─── Records for this exercise ───

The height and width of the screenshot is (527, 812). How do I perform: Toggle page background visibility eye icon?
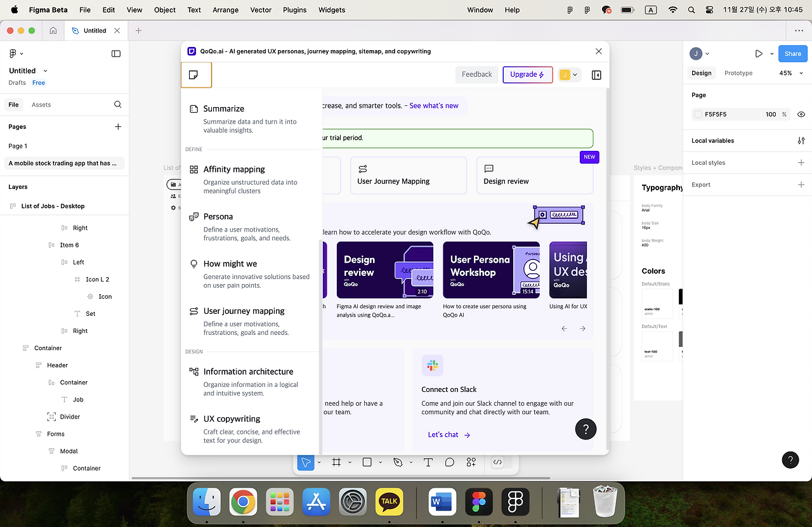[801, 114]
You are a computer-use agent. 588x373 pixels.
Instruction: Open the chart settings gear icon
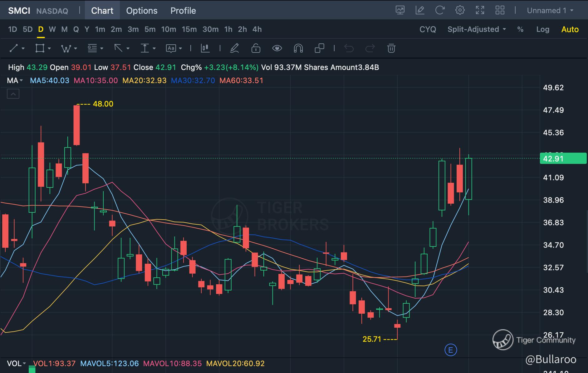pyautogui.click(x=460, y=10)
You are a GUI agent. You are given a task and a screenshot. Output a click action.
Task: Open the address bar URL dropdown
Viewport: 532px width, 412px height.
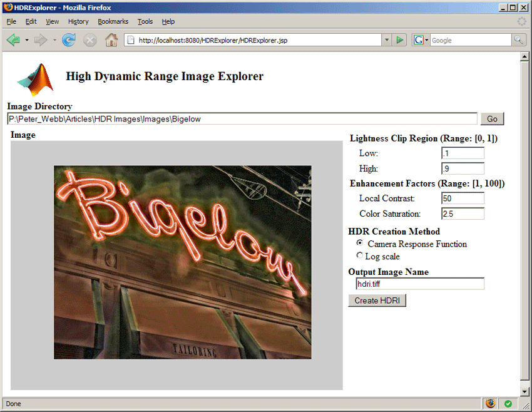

───

● **Work order**: Filter the records down to the lines that contain the string "agent", and copy those lines.

● **Result for this task**:
You are a computer-use agent. 588x373 pixels.
You are a GUI agent. You are given a task and a screenshot. Output a click action.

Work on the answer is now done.